ROC Policy on Level 1 Data



The Regulatory Oversight Committee (ROC) published a policy on March 28, 2018 related to Legal Entity Events, entitled ‘Legal Entity Events (formerly referred to as “Corporate Actions”) and Data History in the Global LEI System’, which describes events that alter the entity, the relationship data of a legal entity, or result in the retirement and/or creation of LEIs. Detailed information about this policy is available for download on this page.

In December 2020, the ROC published a policy entitled ‘LEI Eligibility for General Government Entities Guidance Document’, which describes how certain legal entities are classified as Government Entities or International Organizations. Detailed information about this policy is available for download on this page.


Legal Entity Events (formerly referred to as “Corporate Actions”) and Data History in the Global LEI System

The main features of the ROC document are summarized as follows in the report:

  • A change in terminology to refer to the events to be captured in the reference and relationship data in the GLEIS as “legal entity events” rather than corporate actions.
  • An incremental approach to implementation of capturing legal entity events that would prioritize those events that occur relatively frequently and directly affect the Level 1 and Level 2 reference data (e.g., name changes, mergers, and acquisitions), and place a lower implementation priority on those events that occur relatively infrequently (e.g., reverse takeover). Such an iterative, phased approach is more desirable, as there are too many theoretical scenarios and unintended consequences to fully envision prior to implementation.
  • Commercial or regulatory data feeds should be incorporated into the GLEIS to notify LOUs of potential changes to entities under their maintenance resulting from legal entity events and to elicit updates to LEI records by the affected entities (through the normal process of self-registration). In the case of inactive entities, data feeds could also be used to update the records without the entity’s consent, in line with existing ROC policies and GLEIF technical standards.
  • Effective dates should be incorporated into the GLEIS. Effective dates reflect when legal entity events become legally effective in addition to the current requirement of recording when they are introduced to the GLEIS.
  • Users should be able to easily access and use an entity’s data history through multiple channels (e.g., whether they are using a user interface, an application programming interface, or downloadable files).
  • Complex acquisitions will reflect as accurately as possible the chain of legal events as reflected in the official registries of the relevant jurisdictions, in line with existing GLEIS principles of corroborating GLEIS records with official sources.
  • Spin-off relationships will be recorded in the GLEIS on a fully optional basis, with possible mandatory reporting at a future date to be determined by the ROC.
  • The definition of inactive entities should be clarified to adequately capture entities that are still legally in existence but have no operations.
  • A number of publicly and non-publicly available sources may be used for data validation, including financial statements, other documents supporting the preparation of consolidated financial statements, regulatory filings, and other sources such as third- party data vendors.
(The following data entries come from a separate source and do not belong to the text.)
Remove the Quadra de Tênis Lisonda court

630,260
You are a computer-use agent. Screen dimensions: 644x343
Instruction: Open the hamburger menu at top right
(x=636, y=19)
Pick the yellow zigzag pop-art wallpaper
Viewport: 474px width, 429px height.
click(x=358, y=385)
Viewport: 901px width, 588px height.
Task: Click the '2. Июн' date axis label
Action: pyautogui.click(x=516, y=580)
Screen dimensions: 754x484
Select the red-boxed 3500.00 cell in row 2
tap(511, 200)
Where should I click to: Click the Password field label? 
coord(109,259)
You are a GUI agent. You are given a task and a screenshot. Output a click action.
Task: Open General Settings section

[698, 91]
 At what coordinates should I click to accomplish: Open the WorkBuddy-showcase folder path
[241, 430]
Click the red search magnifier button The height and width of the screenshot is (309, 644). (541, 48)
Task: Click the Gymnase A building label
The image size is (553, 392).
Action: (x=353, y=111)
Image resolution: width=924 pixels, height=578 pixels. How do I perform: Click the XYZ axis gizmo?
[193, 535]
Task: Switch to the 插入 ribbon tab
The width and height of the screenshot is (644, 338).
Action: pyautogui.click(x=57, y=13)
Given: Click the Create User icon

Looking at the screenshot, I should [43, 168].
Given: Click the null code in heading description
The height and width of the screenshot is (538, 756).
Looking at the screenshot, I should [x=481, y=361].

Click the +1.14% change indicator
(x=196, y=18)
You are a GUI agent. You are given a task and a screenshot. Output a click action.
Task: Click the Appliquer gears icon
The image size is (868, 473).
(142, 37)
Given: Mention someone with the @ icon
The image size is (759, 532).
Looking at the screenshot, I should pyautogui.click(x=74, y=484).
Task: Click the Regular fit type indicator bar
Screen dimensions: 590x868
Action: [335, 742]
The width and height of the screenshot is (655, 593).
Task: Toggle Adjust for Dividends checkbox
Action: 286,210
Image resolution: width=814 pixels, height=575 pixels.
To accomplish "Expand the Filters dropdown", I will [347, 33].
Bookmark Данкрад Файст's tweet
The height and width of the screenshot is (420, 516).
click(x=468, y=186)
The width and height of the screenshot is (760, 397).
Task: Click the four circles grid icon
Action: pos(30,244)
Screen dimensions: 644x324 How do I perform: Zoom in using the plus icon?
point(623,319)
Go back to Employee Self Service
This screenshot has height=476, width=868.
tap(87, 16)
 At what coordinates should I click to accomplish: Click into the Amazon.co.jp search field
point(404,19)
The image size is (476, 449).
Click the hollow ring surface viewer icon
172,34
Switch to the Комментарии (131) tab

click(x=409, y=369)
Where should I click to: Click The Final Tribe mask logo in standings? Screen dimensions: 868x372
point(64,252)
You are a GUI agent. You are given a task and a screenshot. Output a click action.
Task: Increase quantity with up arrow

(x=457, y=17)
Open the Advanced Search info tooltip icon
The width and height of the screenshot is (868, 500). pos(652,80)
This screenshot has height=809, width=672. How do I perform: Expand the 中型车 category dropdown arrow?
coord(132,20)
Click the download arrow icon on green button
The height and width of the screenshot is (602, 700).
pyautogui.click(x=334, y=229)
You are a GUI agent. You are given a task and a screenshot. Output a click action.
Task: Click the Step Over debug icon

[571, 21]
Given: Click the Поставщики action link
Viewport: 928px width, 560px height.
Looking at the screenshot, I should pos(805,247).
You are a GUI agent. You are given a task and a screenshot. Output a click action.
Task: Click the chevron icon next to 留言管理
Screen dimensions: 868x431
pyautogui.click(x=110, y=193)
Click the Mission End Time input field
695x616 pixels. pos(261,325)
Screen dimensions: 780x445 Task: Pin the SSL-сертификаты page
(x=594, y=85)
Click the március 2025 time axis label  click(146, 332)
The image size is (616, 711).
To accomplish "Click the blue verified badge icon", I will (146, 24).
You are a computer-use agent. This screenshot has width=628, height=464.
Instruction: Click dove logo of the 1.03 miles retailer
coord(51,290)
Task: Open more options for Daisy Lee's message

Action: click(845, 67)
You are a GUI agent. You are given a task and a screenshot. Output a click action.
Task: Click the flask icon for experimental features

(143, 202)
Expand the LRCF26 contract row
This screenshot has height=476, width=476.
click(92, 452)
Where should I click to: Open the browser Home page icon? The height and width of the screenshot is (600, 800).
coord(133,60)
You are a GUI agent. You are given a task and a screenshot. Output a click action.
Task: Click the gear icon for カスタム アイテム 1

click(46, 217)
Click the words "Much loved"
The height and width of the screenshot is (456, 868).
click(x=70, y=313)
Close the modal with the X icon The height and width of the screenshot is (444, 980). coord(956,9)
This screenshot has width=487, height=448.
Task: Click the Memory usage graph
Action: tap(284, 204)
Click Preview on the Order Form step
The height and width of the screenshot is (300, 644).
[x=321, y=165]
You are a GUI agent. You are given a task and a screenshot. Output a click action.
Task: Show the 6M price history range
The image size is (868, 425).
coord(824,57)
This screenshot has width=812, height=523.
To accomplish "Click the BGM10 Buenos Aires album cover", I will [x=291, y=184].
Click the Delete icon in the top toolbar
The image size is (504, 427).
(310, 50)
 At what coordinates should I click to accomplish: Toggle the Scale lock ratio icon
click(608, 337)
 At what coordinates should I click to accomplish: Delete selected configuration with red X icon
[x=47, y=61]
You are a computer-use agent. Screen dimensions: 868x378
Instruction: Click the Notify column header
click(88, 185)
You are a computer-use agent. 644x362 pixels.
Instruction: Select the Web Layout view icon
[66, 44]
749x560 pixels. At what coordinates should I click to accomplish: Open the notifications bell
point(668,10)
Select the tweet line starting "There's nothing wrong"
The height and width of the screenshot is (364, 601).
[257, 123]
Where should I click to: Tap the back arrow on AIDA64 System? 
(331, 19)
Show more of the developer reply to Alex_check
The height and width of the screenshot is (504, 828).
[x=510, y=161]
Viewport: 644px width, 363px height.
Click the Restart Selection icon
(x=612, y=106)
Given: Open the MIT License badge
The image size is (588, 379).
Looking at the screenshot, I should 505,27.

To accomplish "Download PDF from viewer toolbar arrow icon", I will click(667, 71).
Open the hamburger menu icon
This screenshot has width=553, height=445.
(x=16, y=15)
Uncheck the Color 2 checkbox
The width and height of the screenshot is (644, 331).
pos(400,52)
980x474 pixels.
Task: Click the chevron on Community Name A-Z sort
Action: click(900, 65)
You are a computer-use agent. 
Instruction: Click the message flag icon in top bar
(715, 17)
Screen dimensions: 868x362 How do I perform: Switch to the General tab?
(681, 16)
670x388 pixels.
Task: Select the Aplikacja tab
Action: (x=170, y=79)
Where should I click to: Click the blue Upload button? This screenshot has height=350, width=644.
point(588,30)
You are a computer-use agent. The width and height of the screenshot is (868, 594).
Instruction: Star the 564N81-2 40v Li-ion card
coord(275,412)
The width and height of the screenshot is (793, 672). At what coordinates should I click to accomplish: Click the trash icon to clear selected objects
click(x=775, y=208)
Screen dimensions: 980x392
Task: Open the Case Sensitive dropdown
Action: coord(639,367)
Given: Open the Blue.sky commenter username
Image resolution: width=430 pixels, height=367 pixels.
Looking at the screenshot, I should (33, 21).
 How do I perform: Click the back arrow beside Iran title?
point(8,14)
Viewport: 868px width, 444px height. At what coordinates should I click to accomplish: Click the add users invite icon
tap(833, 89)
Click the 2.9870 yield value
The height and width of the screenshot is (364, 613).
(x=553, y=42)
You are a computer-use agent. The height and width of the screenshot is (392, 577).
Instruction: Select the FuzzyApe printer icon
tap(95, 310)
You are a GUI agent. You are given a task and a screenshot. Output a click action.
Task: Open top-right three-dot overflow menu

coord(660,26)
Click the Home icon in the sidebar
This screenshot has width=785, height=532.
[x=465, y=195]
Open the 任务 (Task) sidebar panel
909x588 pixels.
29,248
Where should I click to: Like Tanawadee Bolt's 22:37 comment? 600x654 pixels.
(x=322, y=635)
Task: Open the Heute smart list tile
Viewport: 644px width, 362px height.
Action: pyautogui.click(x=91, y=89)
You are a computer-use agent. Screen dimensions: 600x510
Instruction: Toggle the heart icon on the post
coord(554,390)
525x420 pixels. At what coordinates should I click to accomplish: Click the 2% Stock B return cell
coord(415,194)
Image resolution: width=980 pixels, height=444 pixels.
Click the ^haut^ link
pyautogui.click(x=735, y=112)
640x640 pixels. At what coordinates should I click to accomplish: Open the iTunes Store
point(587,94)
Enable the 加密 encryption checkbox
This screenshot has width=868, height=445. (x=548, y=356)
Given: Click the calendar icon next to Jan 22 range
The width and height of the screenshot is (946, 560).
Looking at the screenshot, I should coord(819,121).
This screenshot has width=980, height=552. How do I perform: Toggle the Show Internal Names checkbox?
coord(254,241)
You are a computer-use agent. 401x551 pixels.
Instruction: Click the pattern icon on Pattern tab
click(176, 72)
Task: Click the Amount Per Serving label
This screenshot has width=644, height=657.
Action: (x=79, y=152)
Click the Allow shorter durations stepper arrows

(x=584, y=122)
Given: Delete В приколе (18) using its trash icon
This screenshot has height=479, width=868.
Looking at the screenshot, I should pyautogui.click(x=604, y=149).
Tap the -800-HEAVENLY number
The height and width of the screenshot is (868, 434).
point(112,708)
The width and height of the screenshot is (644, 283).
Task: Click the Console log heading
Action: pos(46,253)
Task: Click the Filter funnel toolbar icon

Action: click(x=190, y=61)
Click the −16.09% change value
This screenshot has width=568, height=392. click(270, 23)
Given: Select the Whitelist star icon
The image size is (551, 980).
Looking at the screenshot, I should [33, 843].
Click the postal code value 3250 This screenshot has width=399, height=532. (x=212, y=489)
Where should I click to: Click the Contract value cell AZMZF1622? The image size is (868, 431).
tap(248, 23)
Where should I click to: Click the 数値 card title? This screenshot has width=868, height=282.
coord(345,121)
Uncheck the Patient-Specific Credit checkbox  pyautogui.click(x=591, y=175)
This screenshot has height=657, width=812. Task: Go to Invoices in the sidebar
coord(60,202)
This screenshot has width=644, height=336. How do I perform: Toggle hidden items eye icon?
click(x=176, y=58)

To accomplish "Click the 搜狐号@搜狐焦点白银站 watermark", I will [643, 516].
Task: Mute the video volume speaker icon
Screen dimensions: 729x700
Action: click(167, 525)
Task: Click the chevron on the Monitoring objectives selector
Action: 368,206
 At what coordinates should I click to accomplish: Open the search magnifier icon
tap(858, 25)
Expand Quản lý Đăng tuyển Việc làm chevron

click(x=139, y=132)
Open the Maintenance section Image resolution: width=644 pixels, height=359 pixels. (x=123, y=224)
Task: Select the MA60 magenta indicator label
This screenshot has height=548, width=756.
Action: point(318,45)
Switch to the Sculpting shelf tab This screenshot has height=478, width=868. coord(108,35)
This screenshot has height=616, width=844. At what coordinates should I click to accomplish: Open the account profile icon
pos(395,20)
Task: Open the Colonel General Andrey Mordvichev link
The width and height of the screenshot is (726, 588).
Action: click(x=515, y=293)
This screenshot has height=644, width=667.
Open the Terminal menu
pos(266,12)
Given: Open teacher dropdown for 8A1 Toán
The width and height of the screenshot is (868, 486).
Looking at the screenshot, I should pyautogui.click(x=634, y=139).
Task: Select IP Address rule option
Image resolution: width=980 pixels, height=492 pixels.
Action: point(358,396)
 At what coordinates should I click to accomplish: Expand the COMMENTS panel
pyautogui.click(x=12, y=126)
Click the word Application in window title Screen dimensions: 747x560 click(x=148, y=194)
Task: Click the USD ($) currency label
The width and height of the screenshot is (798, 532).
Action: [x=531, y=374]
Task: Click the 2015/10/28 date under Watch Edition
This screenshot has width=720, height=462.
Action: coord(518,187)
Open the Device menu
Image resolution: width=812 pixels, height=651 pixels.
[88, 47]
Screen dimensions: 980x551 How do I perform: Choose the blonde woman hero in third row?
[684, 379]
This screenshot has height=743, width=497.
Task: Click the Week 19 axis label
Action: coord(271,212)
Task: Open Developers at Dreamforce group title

LEI Eligibility for General Government Entities

The main feature of the ROC document are summarized as follows in the report:

  • ROC proposes to specifically identify Government entities in the GLEIS. This is done by creating two new “entity category” types in addition to existing entity category types, which are currently “FUND”, “BRANCH”, “SOLE _PROPRIETOR”.
  • The new entity category types are “RESIDENT GOVERNMENT ENTITY” and “INTERNATIONAL ORGANIZATION”.